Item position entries
* Begin *

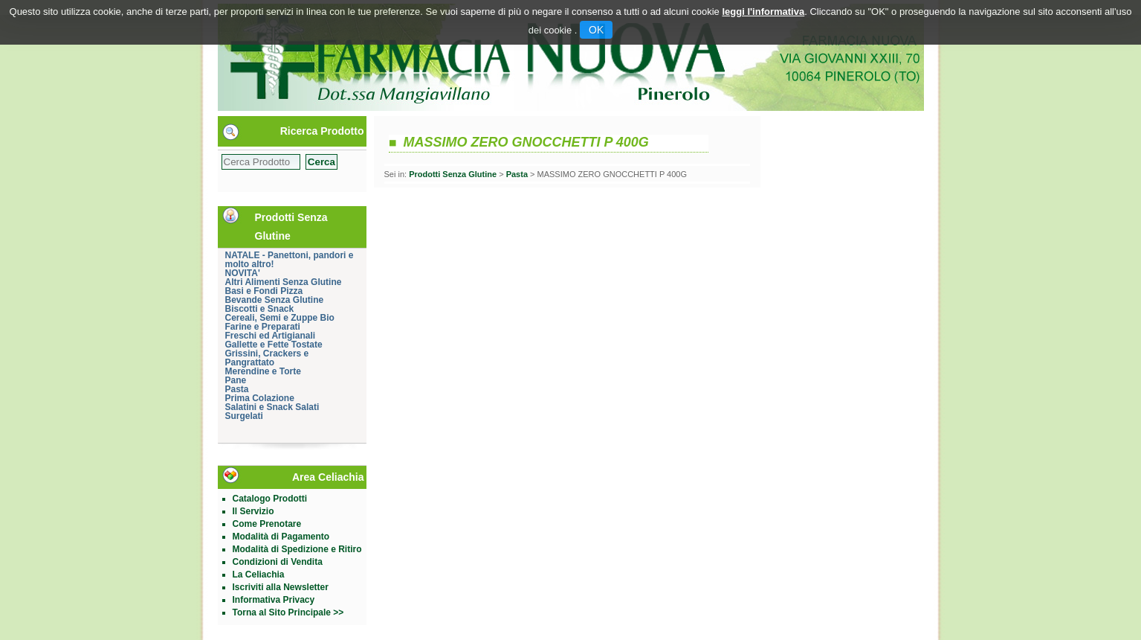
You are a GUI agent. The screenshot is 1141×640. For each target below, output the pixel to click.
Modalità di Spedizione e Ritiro (297, 549)
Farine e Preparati (262, 326)
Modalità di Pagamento (281, 536)
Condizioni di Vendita (278, 562)
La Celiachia (259, 574)
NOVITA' (242, 273)
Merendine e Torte (263, 371)
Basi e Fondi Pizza (264, 291)
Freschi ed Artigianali (270, 335)
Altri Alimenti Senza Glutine (283, 282)
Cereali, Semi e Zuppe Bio (279, 318)
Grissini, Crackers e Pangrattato (267, 358)
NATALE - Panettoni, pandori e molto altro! (289, 259)
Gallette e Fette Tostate (274, 344)
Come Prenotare (267, 524)
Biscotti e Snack (259, 309)
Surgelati (244, 416)
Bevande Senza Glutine (274, 300)
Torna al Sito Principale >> (288, 612)
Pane (236, 380)
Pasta (237, 389)
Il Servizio (253, 511)
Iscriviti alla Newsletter (281, 587)
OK (596, 30)
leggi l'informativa (763, 11)
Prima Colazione (259, 398)
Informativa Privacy (274, 600)
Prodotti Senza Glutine (453, 174)
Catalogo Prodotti (270, 498)
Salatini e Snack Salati (272, 407)
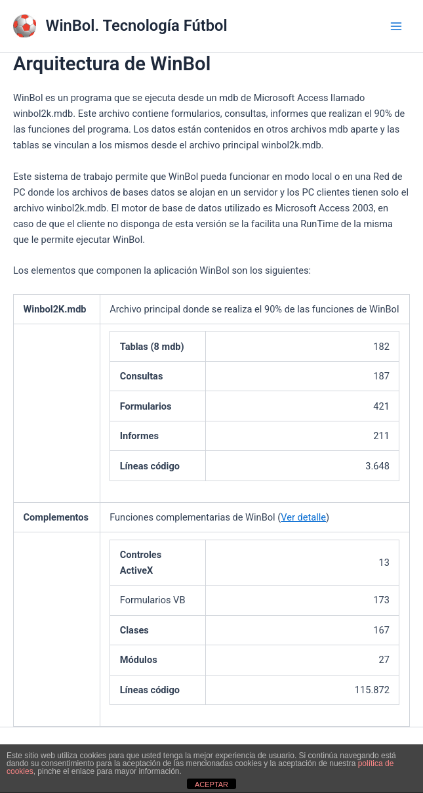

* End *

Exercise
Edit the items above so that each "Snack" becomes "Spuntini", keeping everything else the same. Omit the pictures from your answer.

Solution
You are a GUI agent. The screenshot is 1141×640. For each target below, output the pixel to click.
Modalità di Spedizione e Ritiro (297, 549)
Farine e Preparati (262, 326)
Modalità di Pagamento (281, 536)
Condizioni di Vendita (278, 562)
La Celiachia (259, 574)
NOVITA' (242, 273)
Merendine e Torte (263, 371)
Basi e Fondi Pizza (264, 291)
Freschi ed Artigianali (270, 335)
Altri Alimenti Senza Glutine (283, 282)
Cereali, Semi e Zuppe Bio (279, 318)
Grissini, Crackers e Pangrattato (267, 358)
NATALE - Panettoni, pandori e molto altro! (289, 259)
Gallette e Fette Tostate (274, 344)
Come Prenotare (267, 524)
Biscotti e Spuntini (259, 309)
Surgelati (244, 416)
Bevande Senza Glutine (274, 300)
Torna al Sito Principale >> (288, 612)
Pane (236, 380)
Pasta (237, 389)
Il Servizio (253, 511)
Iscriviti alla Newsletter (281, 587)
OK (596, 30)
leggi l'informativa (763, 11)
Prima Colazione (259, 398)
Informativa Privacy (274, 600)
Prodotti Senza Glutine (453, 174)
Catalogo Prodotti (270, 498)
Salatini e Spuntini Salati (272, 407)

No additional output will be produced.